§ **TASKS FOR THIS EXERCISE**:
1. According to the Charles P. Buchanan biography, in what year did he immigrate to the Bronx?
2. Please repeat the Buchanan biography starting at "Charles P. Buchanan was a" and ending at "real estate broker.", swapping "Savoy Ballroom" for "Renaissance Ballroom".

§ **DOCUMENT EXCERPT**:
***

- Born: March 18, 1898 Barbados, British West Indies
- Died: December 13, 1984 (aged 86) New York City, New York, U.S.
- Occupation(s): Manager at Savoy Ballroom, Publisher
- Known for: Managing the Savoy Ballroom, Co-founding Powell-Buchanan Publishing Company
- Spouse(s): Bessie A. Buchanan, Annabelle Buchanan
- Parent(s): Lillian Kachlan and James E. Buchanan

= Charles P. Buchanan =

American manager and publisher

Charles P. Buchanan was a manager at the Savoy Ballroom in Harlem, New York City. During his time as a manager, Buchanan also co-founded the Powell-Buchanan Publishing Company, along with Adam Clayton Powell Jr., with its most notable publication being The People's Voice.

== Early life ==
Charles P. Buchanan was born in Barbados in the British West Indies on March 18, 1898, to Lillian Kachlan and James E. Buchanan. Buchanan immigrated to the Bronx, New York, USA, in 1904 at six years old. He was enrolled in Rhodes Business and Prep School, becoming a real estate broker.

***

§ **DATA SHOWN**:
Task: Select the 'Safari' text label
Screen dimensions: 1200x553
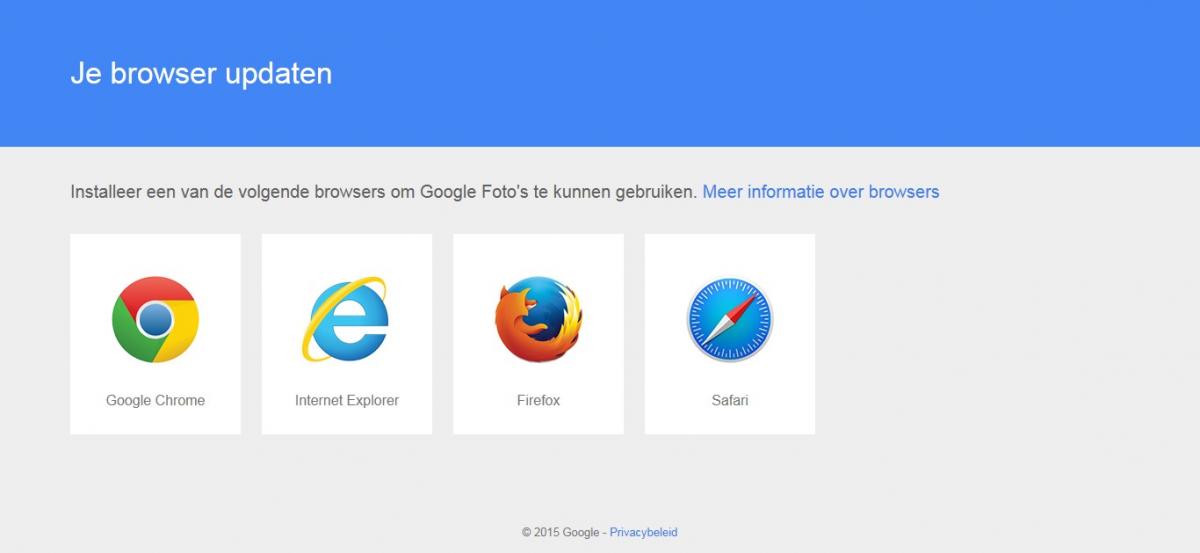Action: pyautogui.click(x=729, y=400)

***

§ **ANSWERS BY TASK**:
1. 1904

2.
Charles P. Buchanan was a manager at the Renaissance Ballroom in Harlem, New York City. During his time as a manager, Buchanan also co-founded the Powell-Buchanan Publishing Company, along with Adam Clayton Powell Jr., with its most notable publication being The People's Voice.

== Early life ==
Charles P. Buchanan was born in Barbados in the British West Indies on March 18, 1898, to Lillian Kachlan and James E. Buchanan. Buchanan immigrated to the Bronx, New York, USA, in 1904 at six years old. He was enrolled in Rhodes Business and Prep School, becoming a real estate broker.